De Japanse omroep wilde zestig jaar na het werpen van de eerste atoombom op Hiroshima een documentaire maken over Abdul Khan. Ze vroegen Van den Bosch om samenwerking bij het vinden van sprekers. Van den Bosch suggereerde uiteraard Ruud Lubbers en die bleek de Japanners wel te willen ontvangen. ‘Lubbers vertelde hen in het Engels onomwonden alles wat ik hem ook had willen vragen’, zegt Van den Bosch. ‘Ik was verbijsterd en besloot Lubbers weer te bellen. Ik vertelde hem dat ik best de Engelse versie van zijn verhaal wilde uitzenden, maar dat het natuurlijk veel mooier was als ik nog een keer langs zou mogen komen voor de Nederlandse vertaling.’ Lubbers stemde toe. 

Lubbers vertelde in de Argos-uitzending van 19 augustus 2005 dat hij als ex-minister van Economische Zaken in de regering Den Uyl en later als premier van zijn eigen kabinet, tot twee keer toe dus, te maken heeft gehad met inmenging van de CIA. Die drong er op aan dat de Nederlandse regering geen (juridische) actie zou ondernemen tegen Khan zodat de geheime diensten de man in de gaten konden houden en zo meer informatie konden krijgen over zijn netwerk. Met als resultaat dat uiteindelijk niet alleen Pakistan, maar ook Libië, Iran en Noord Korea en misschien zelfs wel Bin Laden toegang kregen tot de eens in Nederland gestolen atoomgeheimen.

Nevelen

Het antwoord op de vraag in hoeverre de geheime diensten de gangen van Abdul Khan stuurden of juist omgekeerd, dat hij hen aan het lijntje hield, blijft nog wel in nevelen gehuld. Al zijn er sinds 2005 ook andere publicaties geweest, onder meer in de VS en in Duitsland, die steeds meer licht op de zaak werpen. 

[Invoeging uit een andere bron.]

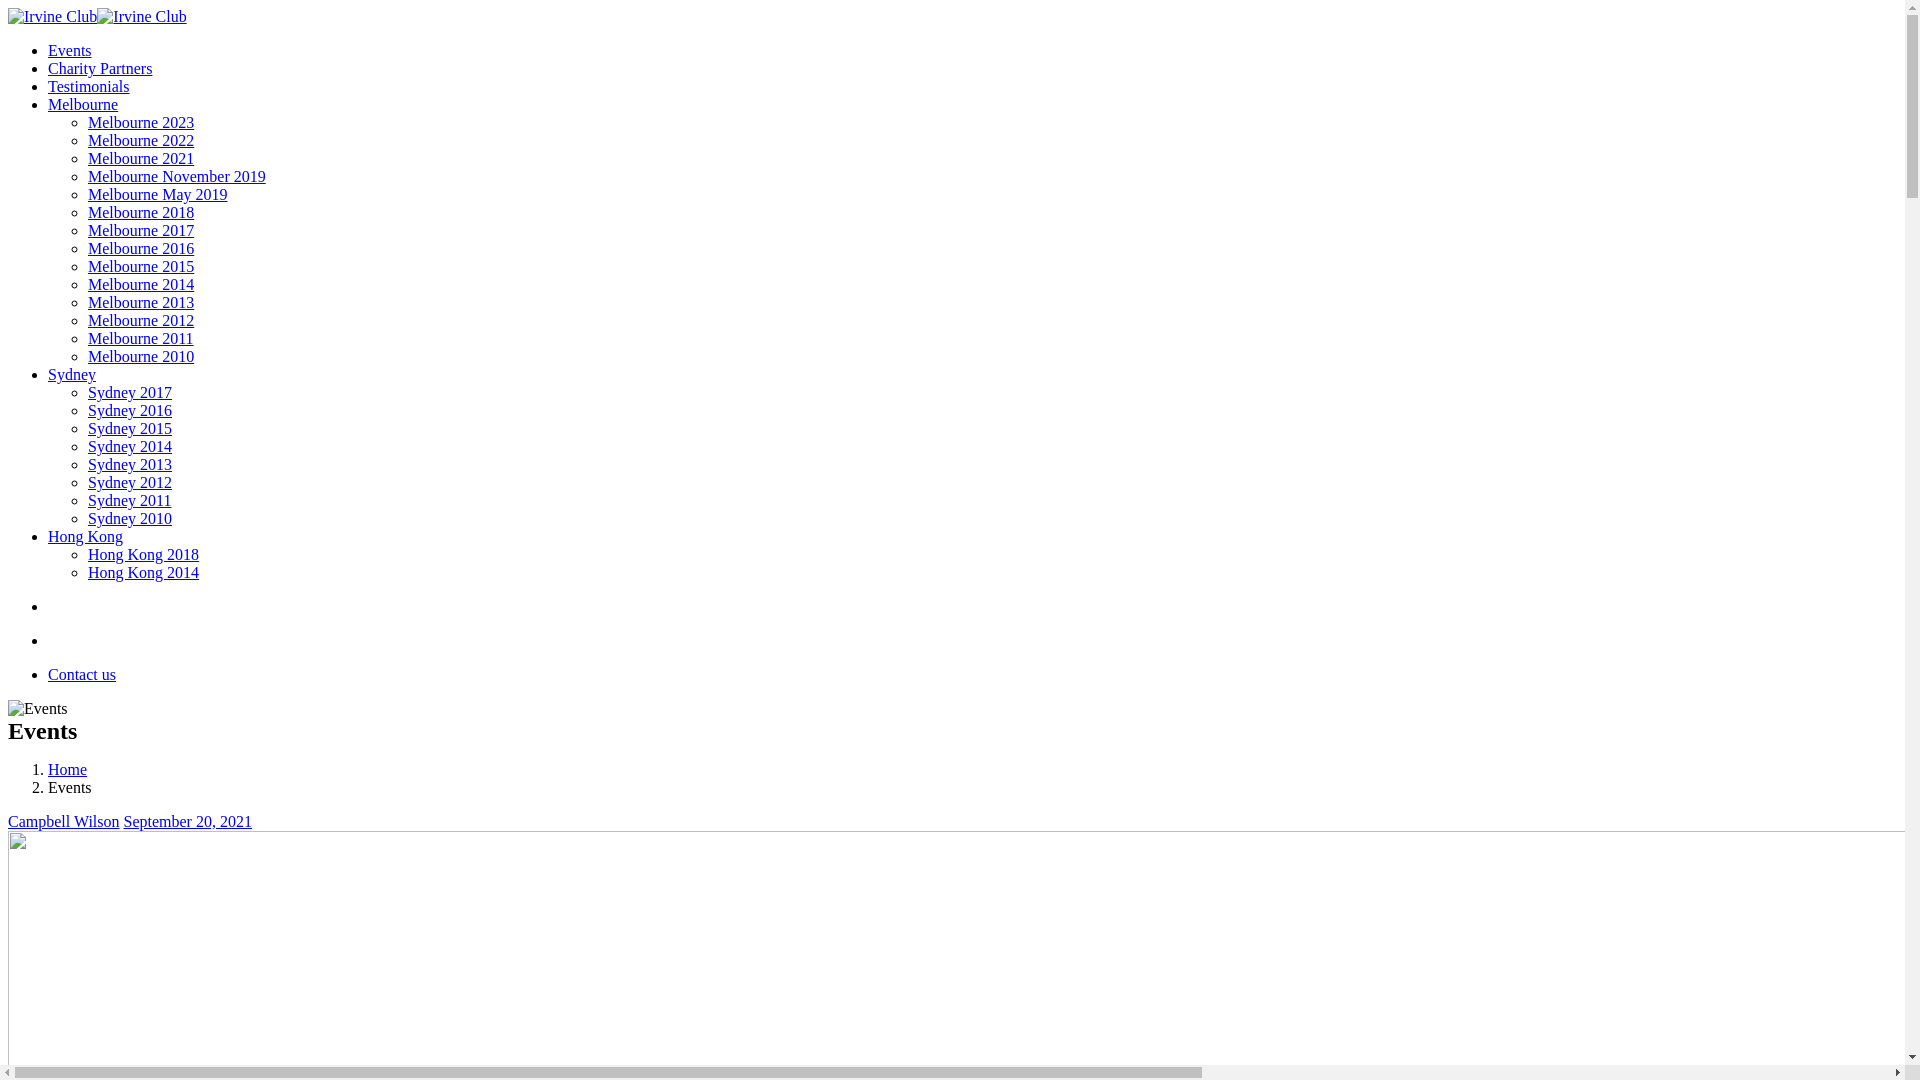 Image resolution: width=1920 pixels, height=1080 pixels. Describe the element at coordinates (81, 104) in the screenshot. I see `'Melbourne'` at that location.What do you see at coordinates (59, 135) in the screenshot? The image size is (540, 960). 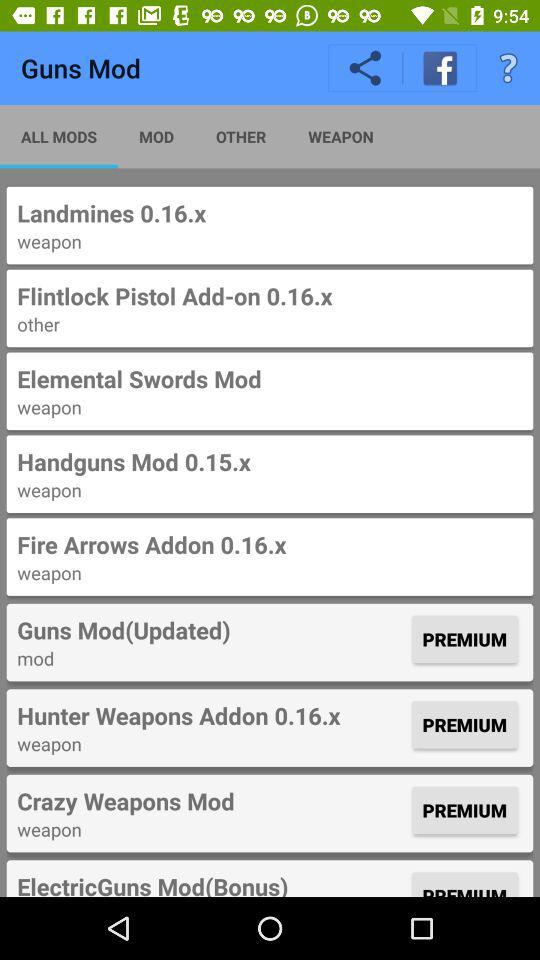 I see `item above landmines 0 16 item` at bounding box center [59, 135].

Van den Bosch verbaast zich over het feit dat in de talrijke necrologieën die de afgelopen dagen verschenen over Khan er vrijwel nergens verwezen wordt naar de rol die Nederland en een aantal inlichtingendiensten hebben gespeeld in de carrière van de atoomspion die dus direct of indirect hebben bijgedragen aan de ontwikkeling van de nucleaire machten in het Midden Oosten en Azië.

Wie weet zal de dood van AQ Khan een nieuwe impuls geven aan het onderzoek. Wordt ongetwijfeld vervolgd.